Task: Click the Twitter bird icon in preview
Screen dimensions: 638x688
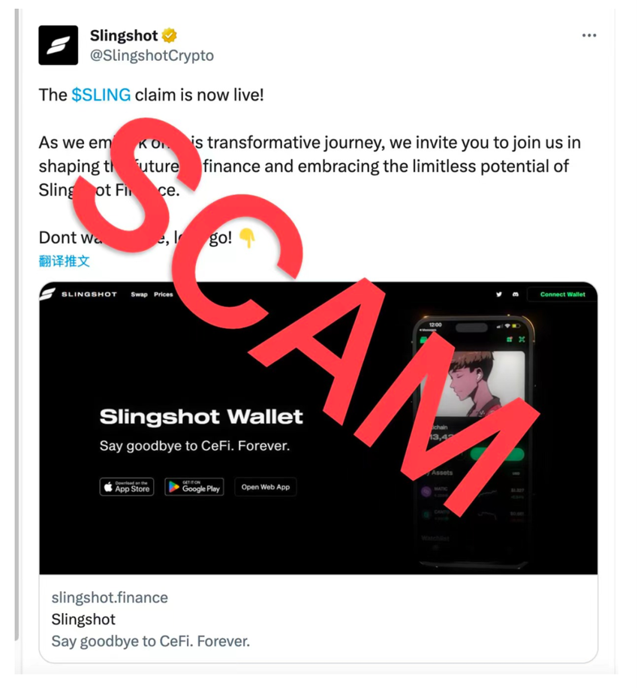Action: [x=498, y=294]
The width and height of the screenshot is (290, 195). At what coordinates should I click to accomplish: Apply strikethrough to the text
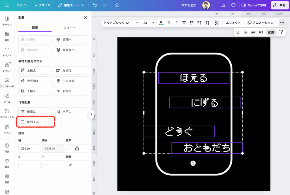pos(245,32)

----------

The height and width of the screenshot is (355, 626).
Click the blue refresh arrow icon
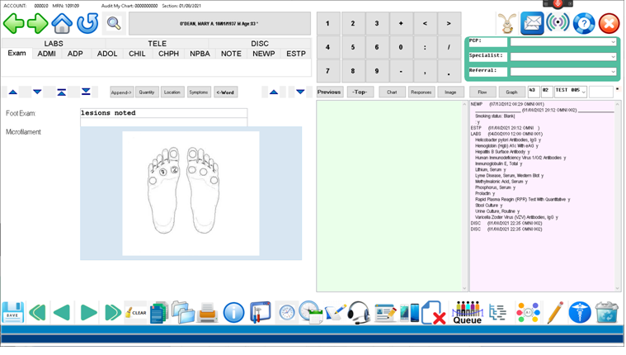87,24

----------

# [To do]
Starting at the line containing "The width and" and ending with the line containing "pos(245,32)", lay out the records as a two-column CSV, one row per record, with columns named "input" and "output". Put each record's text and its answer in one quoted field apiece, replace line breaks with spaces, and leave the pictures out.

# [The result]
input,output
"The width and height of the screenshot is (290, 195). At what coordinates should I click to accomplish: Apply strikethrough to the text","pos(245,32)"